Mit Schreiben vom 27. September 2017 teilte das Gericht den Bevollmächtigten des Antragstellers mit, der vorliegenden Bundesamtsakte des nach eigenen Angaben ausweislosen Antragstellers sei die als Anlage beigefügte Mitteilung des Bundesamts vom 3. August 2017 über die Klageerhebung zu entnehmen (Bl. 178 der Bundesamtsakte). Die telefonische Nachfrage beim zuständigen Landratsamt habe ergeben, dass dem Antragsteller zudem von dort am 25. September 2017 eine Aufenthaltsgestattung erteilt worden sei.

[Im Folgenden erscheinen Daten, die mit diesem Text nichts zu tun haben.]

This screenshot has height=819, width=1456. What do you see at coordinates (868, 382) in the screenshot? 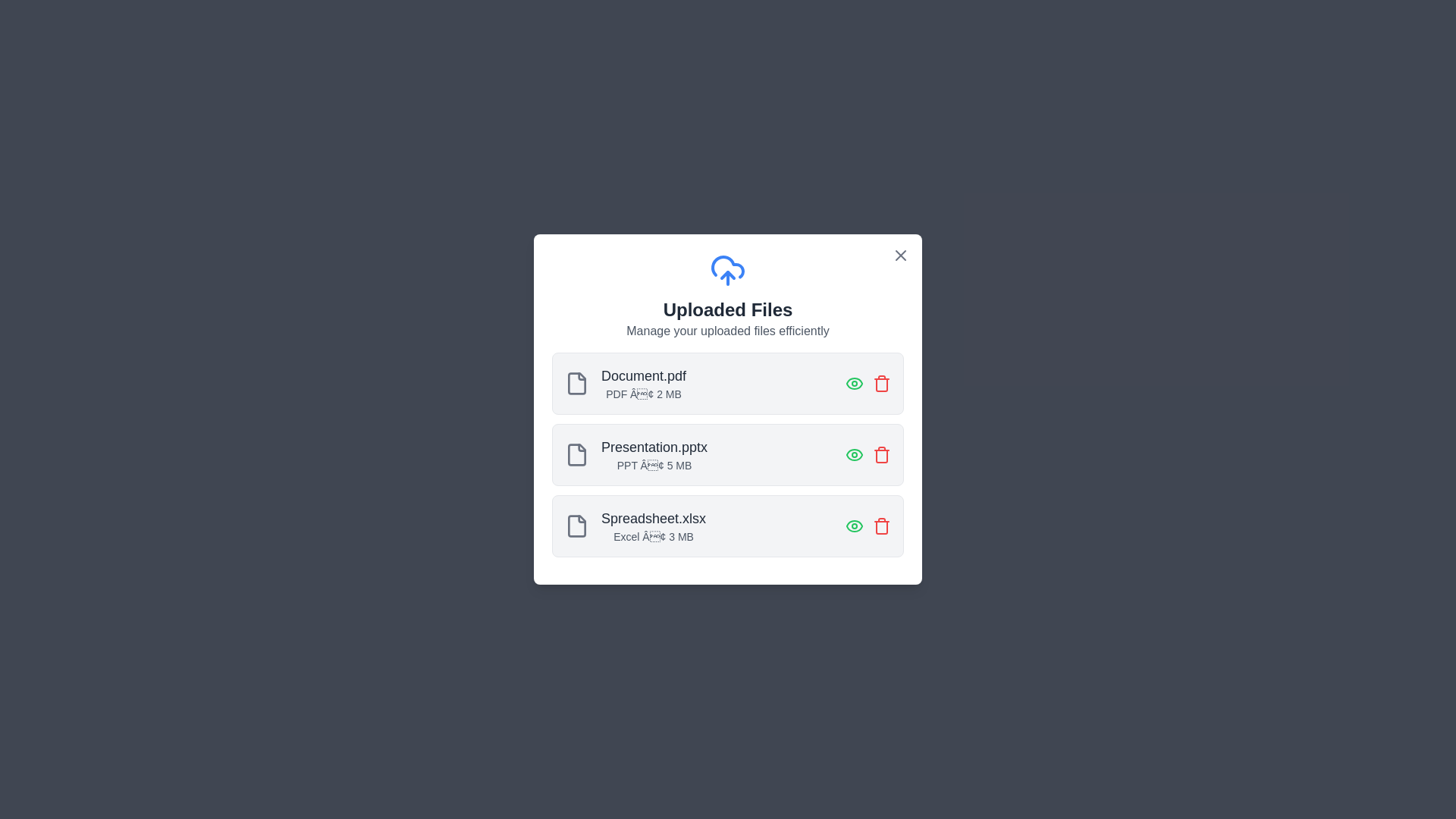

Vor diesem Hintergrund werde bis spätestens 4. Oktober 2017 um die Abgabe einer prozessbeendenden Erklärung gebeten.
Mit Schriftsatz vom 4. Oktober 2017 ließ der Antragsteller im Wesentlichen ausführen, die Antragsgegnerin werde zunächst um Klarstellung gebeten, ob das Schreiben vom 3. August 2017 (Bl. 178 der Bundesamtsakte) eine konkludente Aufhebung/Abänderung der Abschlussmitteilung vom 12. Juli 2017 darstelle.

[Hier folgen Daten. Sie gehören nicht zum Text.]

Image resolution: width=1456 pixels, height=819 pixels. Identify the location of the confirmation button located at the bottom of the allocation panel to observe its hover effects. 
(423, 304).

Wegen der weiteren Einzelheiten des Sach- und Streitstandes wird auf die Gerichtsakten zu Eil- und Klageverfahren und auf die vorgelegte Behördenakte Bezug genommen.
II.
Der Eilantrag ist bereits mangels Statthaftigkeit unzulässig.
Das Aussetzungsverfahren nach § 80 Abs. 5 Satz 1 VwGO analog und nicht das einstweilige Anordnungsverfahren gemäß § 123 Abs. 1 VwGO kommt in den Fällen der sogenannten (drohenden) faktischen Vollziehung zur Anwendung (vgl. Schoch in Schoch/Schneider/Bier, VwGO, Stand Oktober 2016, § 80 Rn. 352 m.w.N.).

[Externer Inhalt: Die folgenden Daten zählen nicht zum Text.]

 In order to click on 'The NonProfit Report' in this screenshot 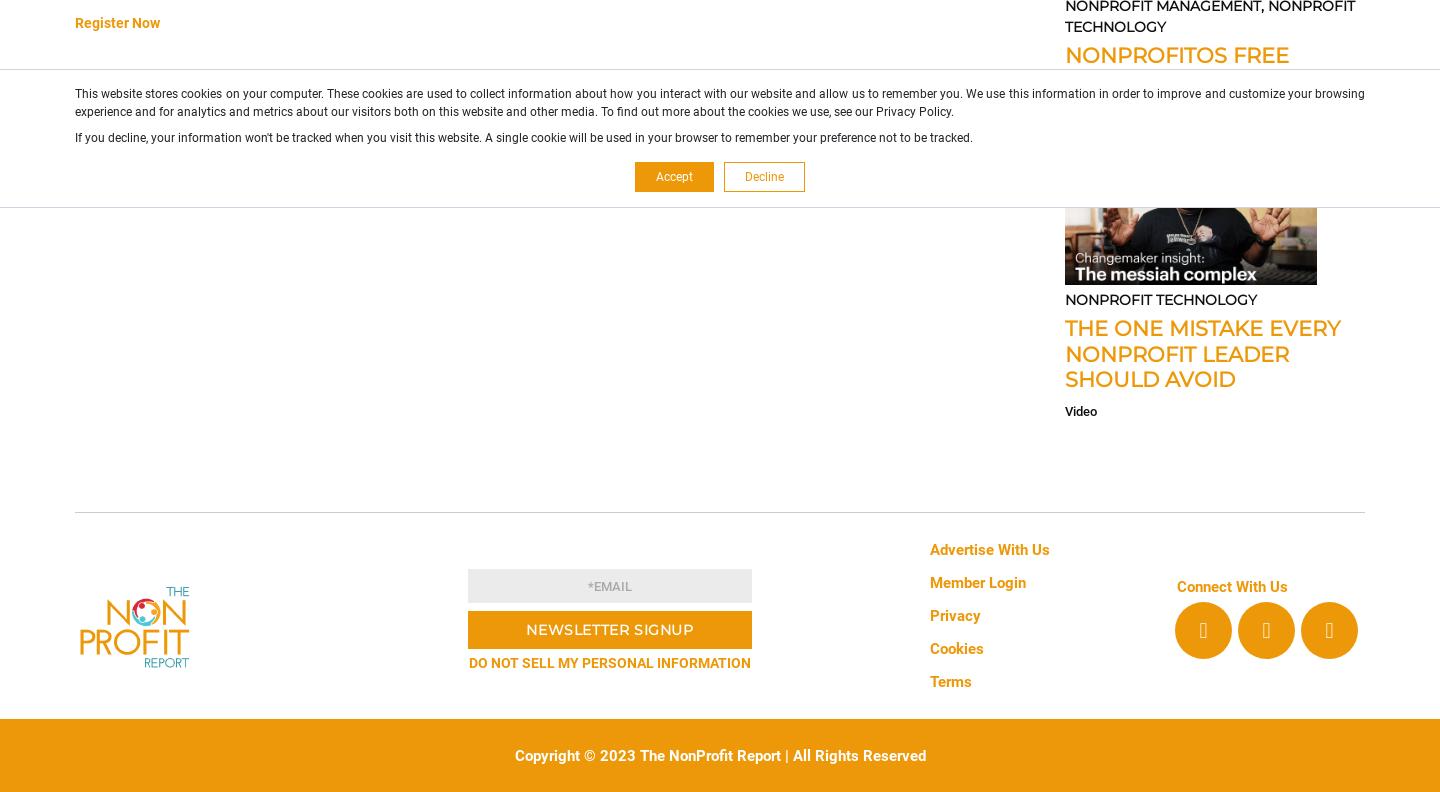, I will do `click(707, 755)`.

Die Statthaftigkeit des Aussetzungsverfahrens setzt in einer solchen Konstellation allerdings voraus, dass objektiv ein Verwaltungsakt vorliegt, der wegen einer Anfechtung nach § 80 Abs. 1 VwGO der aufschiebenden Wirkung unterliegt und der dennoch vollzogen wird (vgl. Schoch in Schoch/Schneider/Bier, VwGO, Stand Oktober 2016, § 80 Rn. 353).
Jedenfalls an der letztgenannten Voraussetzung des Vollzugs durch die Antragsgegnerin trotz aufschiebender Wirkung fehlt es seit der Bundesamtsmitteilung vom 3. August 2017 über die Klageerhebung am 12. Juni 2017. Davon abgesehen hat der Antragsteller darüber hinaus derzeit auch keine Nachteile durch einen ausländerrechtlichen und als solchen nicht ohne weiteres der Antragsgegnerin in einem Aussetzungsverfahren zurechenbaren (vgl. Schoch in Schoch/Schneider/Bier, VwGO, Stand Oktober 2016, § 80 Rn. 467) Vollzug gegen ihn zu befürchten. Zur näheren Begründung wird auf das Schreiben des Gerichts vom 27. September 2017 Bezug genommen.
Kosten: § 154 Abs. 1 VwGO, § 83b AsylG.
Dieser Beschluss ist unanfechtbar (§ 80 AsylG).